Épistémon, frère Jean et Panurge, voyants cette fâcheuse catastrophe[1], commencèrent au couvert de leurs serviettes crier : « Myault, myault, myault », feignants cependant de s’essuyer les œils, comme s’ils eussent pleuré. Les filles furent bien apprises, et à tous présentèrent pleins hanaps de vin clémentin, avec abondance de confitures. Ainsi fut de nouveau le banquet réjoui. En fin de table Homenas nous donna un grand nombre de grosses et belles poires, disant : « Tenez, amis, poires sont singulières, lesquelles ailleurs ne trouverez. Non toute terre porte tout. Indie seule porte le noir ébène. En Sabée provient[2] le bon encens, en l’île de Lemnos la terre sphragitide[3]. En cette île seule naissent ces belles poires. Faites-en, si bon vous semble, pépinières en vos pays.

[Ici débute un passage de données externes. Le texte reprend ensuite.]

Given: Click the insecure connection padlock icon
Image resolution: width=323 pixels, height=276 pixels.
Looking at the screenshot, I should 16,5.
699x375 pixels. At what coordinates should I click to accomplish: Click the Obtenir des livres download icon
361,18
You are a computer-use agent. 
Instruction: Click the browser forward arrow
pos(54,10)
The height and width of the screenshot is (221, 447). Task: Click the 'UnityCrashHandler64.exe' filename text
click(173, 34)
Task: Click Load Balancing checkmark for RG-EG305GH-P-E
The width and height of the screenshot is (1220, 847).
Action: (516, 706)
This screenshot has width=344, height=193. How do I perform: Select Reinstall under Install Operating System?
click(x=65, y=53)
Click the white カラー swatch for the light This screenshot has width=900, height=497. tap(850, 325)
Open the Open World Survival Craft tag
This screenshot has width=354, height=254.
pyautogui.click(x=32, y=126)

— Comment, demanda Pantagruel, les nommez-vous ? Elles me semblent très bonnes et de bonne eau. Si on les cuisait en casserons[4], par quartiers, avec un peu de vin et de sucre, je pense que serait viande[5] très salubre tant ès malades comme ès sains.

— Non autrement, répondit Homenas. Nous sommes simples gens, puisqu’il plaît à Dieu, et appelons les figues figues, les prunes prunes, et les poires poires.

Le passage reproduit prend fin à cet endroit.